The owners of the funeral home never suspected anything. Wycoff got busted because the wife of one of his clients thought her husband was cheating on her. She hired a private investigator to tail him, and what a surprise she got. Can you imagine?
Yeah, Mrs. Thornside, your husband's been cheating on you, all right.
Oh, Mr. Sludge, I knew it. Who is she?
You might better ask, "Who WAS she?"
If the owners had figured it out, they would've handled it quietly themselves. I mean my God. But the P.I. couldn't resist; he blabbed. So the owners were obliged to get the police involved.
The papers couldn't get anybody to corroborate; nobody would say a word to them. You could taste their chagrin; oh, man, they wanted that one so bad. Wycoff copped a plea on the package of charges they leveled on him, thus avoiding a trial and the gory details it would've yielded. I think he did some time in Jackson.
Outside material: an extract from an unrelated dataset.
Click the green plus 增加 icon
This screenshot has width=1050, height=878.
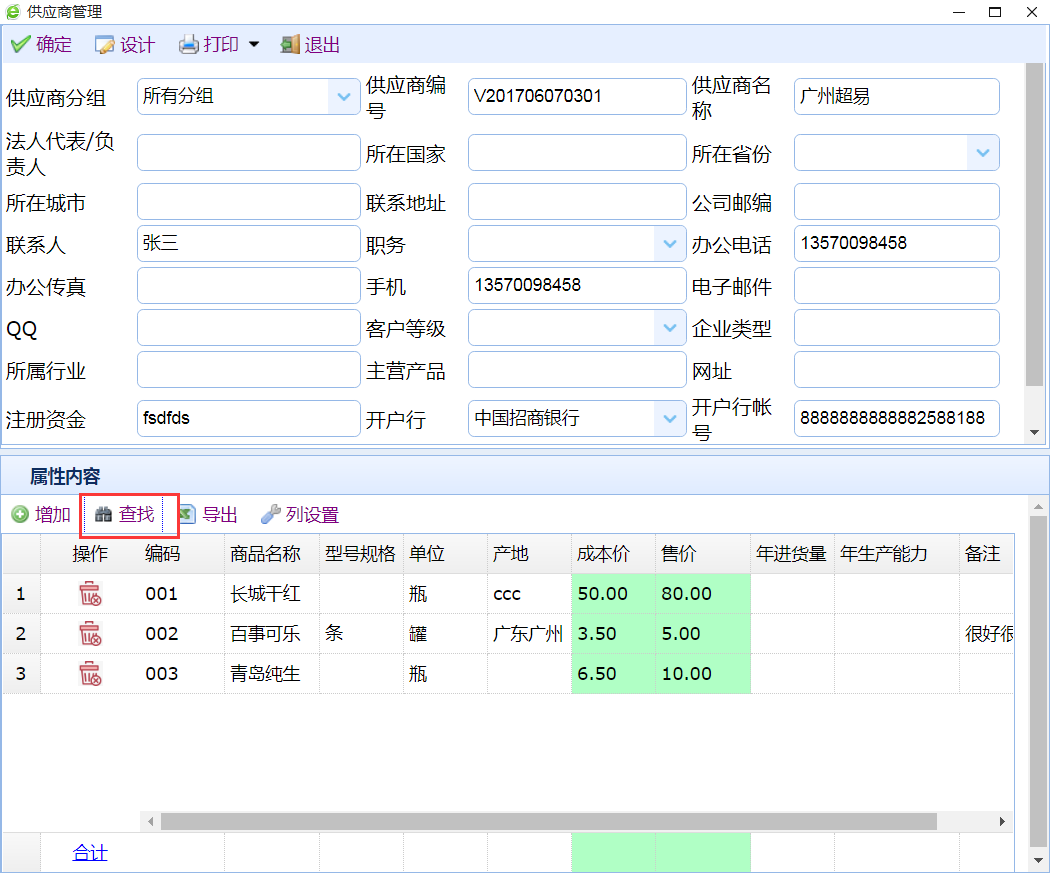click(x=20, y=515)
I ran into him once, about a year after I stopped hearing about him. I was covering a fund-raiser in Eagle for an independent gubernatorial candidate; Wycoff was standing next to the punch bowl talking about his philosophy of life, which he said came from the works of Cole Porter. I remember telling him he could use a dose of Dorothy Parker in there too, and he laughed hard.
Doing sick stuff to dead bodies—perhaps Greg Wycoff was a man I could learn from.
I called the mortuary he used to work for. The woman who answered the phone hung up before I got his whole name out. I went over there and found a driver buffing a hearse in the side parking lot.
"Oh, yeah," he said, snapping his rag at a yellowjacket that had lighted on the hood ornament. "He's gotten out of the business. Oh, yes, he's a changed man, I've heard." He gave me this huge sarcastic wink. He named a travel agency in Royal Oak and said Wycoff worked there now.
"He's a travel agent?"
"Well, he's gotta do something."
"Did you know him?"
"No." He looked crestfallen. "I started here just before he...left."
.
Greg Wycoff remembered me and readily agreed to meet me for coffee at Delia's on Woodward, a chrome-and-countertop diner that's been there so long there are dinosaur tracks in the parking lot. He looked as I remembered him, neat and trim with a confident air, like a football coach at a private prep school. He didn't seem the slightest bit surprised or insulted by my interest in his disgrace. A film of reserve veiled his eyes, yet deep in them I saw a barely concealed eagerness to dish.
After shaking hands we took a table at the back and ordered coffee. He ordered a BLT as well.
"I really appreciate your meeting with me," I began as soon as Delia had brought our cups, steaming from the big Bunn shrine behind the counter. "Most reporters are liars, but for whatever it's worth, I give you my word that this talk will stay entre nous."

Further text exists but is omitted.